In this work, we examine ways in which machine learning can be used to accelerate enumerative program synthesis. We present a deep-learning-based model to predict the sequence of API functions that would be needed to go from a given input to a desired output, both being numeric vectors. Our work is based on two insights. First, it is possible to learn, based on a large number of input-output examples, to predict the likely API function needed in a given situation. Second, and importantly, it is also possible to learn to compose API functions into a sequence, given an input and the desired final output, without explicitly knowing the intermediate values.

We show that we can speed up an enumerative synthesizer by using predictions from our model variants. These speedups significantly outperform previous ways (e.g. DeepCoder) in which researchers have used ML models in enumerative synthesis.

ExeBench: an ML-scale dataset of executable C functions

Machine-learning promises to transform compilation and software engineering, yet is frequently limited by the scope of available datasets. In particular, there is a lack of runnable, real-world datasets required for a range of tasks ranging from neural program synthesis to machine learning-guided program optimization. We introduce a new dataset, ExeBench, which attempts to address this. It tackles two key issues with real-world code: references to external types and functions and scalable generation of IO examples. ExeBench is the first publicly available dataset that pairs real-world C code taken from GitHub with IO examples that allow these programs to be run. We develop a toolchain that scrapes GitHub, analyzes the code, and generates runnable snippets of code. We analyze our benchmark suite using several metrics, and show it is representative of real-world code. ExeBench contains 4.5M compilable and 700k executable C functions. This scale of executable, real functions will enable the next generation of machine learning-based programming tasks.
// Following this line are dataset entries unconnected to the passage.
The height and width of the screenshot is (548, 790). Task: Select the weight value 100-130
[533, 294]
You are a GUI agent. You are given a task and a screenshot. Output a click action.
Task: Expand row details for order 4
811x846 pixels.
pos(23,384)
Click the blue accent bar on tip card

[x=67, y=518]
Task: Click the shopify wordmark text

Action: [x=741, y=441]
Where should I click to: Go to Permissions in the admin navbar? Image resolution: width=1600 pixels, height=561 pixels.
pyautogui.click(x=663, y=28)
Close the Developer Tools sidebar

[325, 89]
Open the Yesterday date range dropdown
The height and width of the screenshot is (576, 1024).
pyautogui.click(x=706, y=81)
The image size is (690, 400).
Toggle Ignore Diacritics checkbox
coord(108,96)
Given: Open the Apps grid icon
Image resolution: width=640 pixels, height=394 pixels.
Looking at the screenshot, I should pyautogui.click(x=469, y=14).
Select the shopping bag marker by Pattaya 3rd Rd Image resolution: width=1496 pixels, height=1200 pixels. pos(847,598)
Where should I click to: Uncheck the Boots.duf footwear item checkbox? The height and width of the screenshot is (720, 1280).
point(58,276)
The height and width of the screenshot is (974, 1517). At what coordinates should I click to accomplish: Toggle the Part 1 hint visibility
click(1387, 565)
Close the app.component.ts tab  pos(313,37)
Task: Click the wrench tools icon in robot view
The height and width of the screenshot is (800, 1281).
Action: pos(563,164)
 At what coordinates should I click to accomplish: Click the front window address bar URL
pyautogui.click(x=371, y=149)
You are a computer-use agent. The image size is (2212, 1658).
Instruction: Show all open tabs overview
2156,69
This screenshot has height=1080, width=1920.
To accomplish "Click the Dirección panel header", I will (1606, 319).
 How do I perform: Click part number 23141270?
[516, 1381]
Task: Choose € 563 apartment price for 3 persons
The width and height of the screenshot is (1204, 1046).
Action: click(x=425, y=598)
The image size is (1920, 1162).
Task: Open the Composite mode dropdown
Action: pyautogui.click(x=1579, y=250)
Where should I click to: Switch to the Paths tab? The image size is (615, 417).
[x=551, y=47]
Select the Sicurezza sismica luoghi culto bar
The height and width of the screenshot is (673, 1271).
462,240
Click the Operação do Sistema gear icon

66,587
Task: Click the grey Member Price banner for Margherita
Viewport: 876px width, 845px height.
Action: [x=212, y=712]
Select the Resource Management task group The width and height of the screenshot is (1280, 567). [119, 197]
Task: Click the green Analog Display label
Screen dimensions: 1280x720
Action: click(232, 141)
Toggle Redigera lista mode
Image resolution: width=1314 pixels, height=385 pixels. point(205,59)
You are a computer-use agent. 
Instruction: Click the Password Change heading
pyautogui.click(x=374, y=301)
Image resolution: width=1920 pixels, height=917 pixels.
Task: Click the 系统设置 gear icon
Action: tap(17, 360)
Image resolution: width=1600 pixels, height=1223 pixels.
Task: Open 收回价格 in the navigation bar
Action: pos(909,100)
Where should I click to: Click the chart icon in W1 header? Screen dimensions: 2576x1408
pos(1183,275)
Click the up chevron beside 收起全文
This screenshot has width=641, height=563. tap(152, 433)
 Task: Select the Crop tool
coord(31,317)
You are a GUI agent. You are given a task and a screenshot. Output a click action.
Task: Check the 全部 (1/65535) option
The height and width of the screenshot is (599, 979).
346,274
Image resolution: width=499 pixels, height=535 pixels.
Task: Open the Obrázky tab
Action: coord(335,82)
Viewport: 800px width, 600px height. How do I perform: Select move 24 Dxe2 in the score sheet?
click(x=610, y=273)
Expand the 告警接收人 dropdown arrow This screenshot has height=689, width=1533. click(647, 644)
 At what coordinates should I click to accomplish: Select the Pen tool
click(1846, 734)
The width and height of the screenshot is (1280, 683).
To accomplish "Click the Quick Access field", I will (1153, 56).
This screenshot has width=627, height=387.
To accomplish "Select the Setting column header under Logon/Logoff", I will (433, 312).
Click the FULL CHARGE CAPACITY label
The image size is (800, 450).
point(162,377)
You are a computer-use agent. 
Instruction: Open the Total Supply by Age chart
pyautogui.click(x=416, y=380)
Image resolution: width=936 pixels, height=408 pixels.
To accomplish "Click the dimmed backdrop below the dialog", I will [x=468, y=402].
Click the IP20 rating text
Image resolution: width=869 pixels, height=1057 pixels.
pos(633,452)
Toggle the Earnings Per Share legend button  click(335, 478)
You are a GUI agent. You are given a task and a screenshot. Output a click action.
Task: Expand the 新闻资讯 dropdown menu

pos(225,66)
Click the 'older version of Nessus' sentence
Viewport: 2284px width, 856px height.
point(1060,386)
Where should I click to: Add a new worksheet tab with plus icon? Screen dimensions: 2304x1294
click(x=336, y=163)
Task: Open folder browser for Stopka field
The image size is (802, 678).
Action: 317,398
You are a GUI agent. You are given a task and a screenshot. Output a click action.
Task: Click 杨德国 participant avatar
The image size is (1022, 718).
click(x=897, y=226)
Automatically debugging AutoML pipelines using maro: ML automated remediation oracle

Machine learning in practice often involves complex pipelines for data cleansing, feature engineering, preprocessing, and prediction. These pipelines are composed of operators, which have to be correctly connected and whose hyperparameters must be correctly configured. Unfortunately, it is quite common for certain combinations of datasets, operators, or hyperparameters to cause failures. Diagnosing and fixing those failures is tedious and error-prone and can seriously derail a data scientist's workflow. This paper describes an approach for automatically debugging an ML pipeline, explaining the failures, and producing a remediation. We implemented our approach, which builds on a combination of AutoML and SMT, in a tool called Maro. Maro works seamlessly with the familiar data science ecosystem including Python, Jupyter notebooks, scikit-learn, and AutoML tools such as Hyperopt. We empirically evaluate our tool and find that for most cases, a single remediation automatically fixes errors, produces no additional faults, and does not significantly impact optimal accuracy nor time to convergence.

Syntax-guided program reduction for understanding neural code intelligence models

Neural code intelligence (CI) models are opaque black-boxes and offer little insight on the features they use in making predictions. This opacity may lead to distrust in their prediction and hamper their wider adoption in safety-critical applications. Recently, input program reduction techniques have been proposed to identify key features in the input programs to improve the transparency of CI models. However, this approach is syntax-unaware and does not consider the grammar of the programming language.

In this paper, we apply a syntax-guided program reduction technique that considers the grammar of the input programs during reduction. Our experiments on multiple models across different types of input programs show that the syntax-guided program reduction technique is faster and provides smaller sets of key tokens in reduced programs. We also show that the key tokens could be used in generating adversarial examples for up to 65% of the input programs.